NVIDIA Corporation (NASDAQ: NVDA)reported revenue for the second quarter ended July 29, 2018, of $3.12 billion, up 40 percent from $2.23 billion a year earlier, and down 3 percent from $3.21 billion in the previous quarter.
GAAP earnings per diluted share for the quarter were $1.76, up 91 percent from $0.92 a year ago and down 11 percent from $1.98 in the previous quarter. Non-GAAP earnings per diluted share were $1.94, up 92 percent from $1.01 a year earlier and down 5 percent from $2.05 in the previous quarter.
“Growth across every platform – AI, Gaming, Professional Visualization, self-driving cars – drove another great quarter,” said Jensen Huang, founder and CEO of NVIDIA. “Fueling our growth is the widening gap between demand for computing across every industry and the limits reached by traditional computing. Developers are jumping on the GPU-accelerated computing model that we pioneered for the boost they need.
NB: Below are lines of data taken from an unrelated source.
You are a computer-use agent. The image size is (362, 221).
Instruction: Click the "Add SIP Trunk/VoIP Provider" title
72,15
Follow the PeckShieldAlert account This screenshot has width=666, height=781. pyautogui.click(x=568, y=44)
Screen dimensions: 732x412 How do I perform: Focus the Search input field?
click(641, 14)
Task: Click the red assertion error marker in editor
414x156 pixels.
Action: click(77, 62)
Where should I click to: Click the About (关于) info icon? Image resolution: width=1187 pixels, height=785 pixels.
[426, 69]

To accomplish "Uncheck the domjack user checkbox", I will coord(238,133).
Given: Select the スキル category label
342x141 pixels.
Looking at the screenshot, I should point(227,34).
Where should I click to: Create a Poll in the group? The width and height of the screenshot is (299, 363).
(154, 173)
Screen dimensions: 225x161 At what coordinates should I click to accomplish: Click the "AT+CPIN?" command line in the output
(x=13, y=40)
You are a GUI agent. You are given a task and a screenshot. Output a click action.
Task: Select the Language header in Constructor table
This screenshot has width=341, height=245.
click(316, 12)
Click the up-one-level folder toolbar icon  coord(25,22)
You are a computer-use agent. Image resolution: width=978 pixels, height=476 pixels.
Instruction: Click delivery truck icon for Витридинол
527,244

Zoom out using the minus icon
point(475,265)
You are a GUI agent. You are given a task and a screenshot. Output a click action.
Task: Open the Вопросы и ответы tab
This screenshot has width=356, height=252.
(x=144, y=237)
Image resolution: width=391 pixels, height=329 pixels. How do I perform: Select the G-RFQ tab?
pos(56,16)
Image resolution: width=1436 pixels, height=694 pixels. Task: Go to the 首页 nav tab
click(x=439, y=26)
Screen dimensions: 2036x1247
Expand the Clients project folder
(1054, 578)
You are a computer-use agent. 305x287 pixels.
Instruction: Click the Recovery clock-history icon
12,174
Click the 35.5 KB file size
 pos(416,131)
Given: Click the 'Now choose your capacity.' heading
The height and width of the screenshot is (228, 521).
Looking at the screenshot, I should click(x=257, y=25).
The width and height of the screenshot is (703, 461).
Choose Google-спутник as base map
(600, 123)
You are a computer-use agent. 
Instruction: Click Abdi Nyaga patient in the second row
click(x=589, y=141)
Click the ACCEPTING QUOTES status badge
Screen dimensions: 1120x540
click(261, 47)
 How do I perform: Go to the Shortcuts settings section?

“We announced Turing this week. Turing is the world’s first ray-tracing GPU and completes the NVIDIA RTX platform, realizing a 40-year dream of the computer graphics industry. Turing is a giant leap forward and the greatest advance for computing since we introduced CUDA over a decade ago.” During the first half of fiscal 2019, NVIDIA returned $837 million to shareholders through a combination of $655 million in share repurchases and $182 million in quarterly cash dividends.
For fiscal 2019, NVIDIA intends to return $1.25 billion to shareholders through ongoing quarterly cash dividends and share repurchases.
NVIDIA will pay its next quarterly cash dividend of $0.15 per share on September 21, 2018, to all shareholders of record on August 30, 2018.
For the third quarter, Revenue is expected to be $3.25 billion, plus or minus two percent. GAAP and non-GAAP gross margins are expected to be 62.6 percent and 62.8 percent, respectively, plus or minus 50 basis points. GAAP and non-GAAP operating expenses are expected to be approximately $870 million and $730 million, respectively. GAAP and non-GAAP other income and expense are both expected to be income of approximately $20 million. GAAP and non-GAAP tax rates are both expected to be 9 percent, plus or minus one percent, excluding any discrete items. GAAP discrete items include excess tax benefits or deficiencies related to stock-based compensation, which are expected to generate variability on a quarter by quarter basis.